Pick out and copy every line in the items below that contains the string "Viewport". Matching is case-sensitive.

[Collected data]
━━━━━━━━━━━━━━━━

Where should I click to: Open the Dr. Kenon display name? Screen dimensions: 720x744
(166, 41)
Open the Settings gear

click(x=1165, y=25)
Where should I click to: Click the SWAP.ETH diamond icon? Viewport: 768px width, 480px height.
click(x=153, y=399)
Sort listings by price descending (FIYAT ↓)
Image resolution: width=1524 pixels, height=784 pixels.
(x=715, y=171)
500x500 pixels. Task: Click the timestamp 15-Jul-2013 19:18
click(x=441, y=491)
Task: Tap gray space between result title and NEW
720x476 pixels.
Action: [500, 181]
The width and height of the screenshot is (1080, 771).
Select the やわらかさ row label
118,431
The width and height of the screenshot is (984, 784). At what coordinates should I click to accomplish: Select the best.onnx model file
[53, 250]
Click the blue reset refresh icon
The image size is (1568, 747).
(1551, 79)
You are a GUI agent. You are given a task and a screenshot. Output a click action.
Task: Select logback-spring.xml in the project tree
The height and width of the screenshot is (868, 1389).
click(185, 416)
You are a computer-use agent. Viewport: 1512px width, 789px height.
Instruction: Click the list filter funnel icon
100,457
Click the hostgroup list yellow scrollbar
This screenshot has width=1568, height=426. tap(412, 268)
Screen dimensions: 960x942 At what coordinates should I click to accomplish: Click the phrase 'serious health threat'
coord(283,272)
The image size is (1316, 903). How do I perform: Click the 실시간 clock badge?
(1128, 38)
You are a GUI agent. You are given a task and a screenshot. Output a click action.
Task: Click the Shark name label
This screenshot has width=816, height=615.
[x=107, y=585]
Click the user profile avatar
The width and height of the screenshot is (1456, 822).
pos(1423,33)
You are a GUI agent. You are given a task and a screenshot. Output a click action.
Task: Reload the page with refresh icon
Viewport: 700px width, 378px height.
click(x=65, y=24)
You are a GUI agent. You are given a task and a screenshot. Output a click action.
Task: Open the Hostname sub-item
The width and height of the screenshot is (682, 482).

━━━━━━━━━━━━━━━━

● **Answer in full**
Where should I click to: Click the SWAP.ETH diamond icon? Viewport: 768px width, 480px height.
You are a computer-use agent. Viewport: 1512px width, 789px height.
Viewport: 700px width, 378px height.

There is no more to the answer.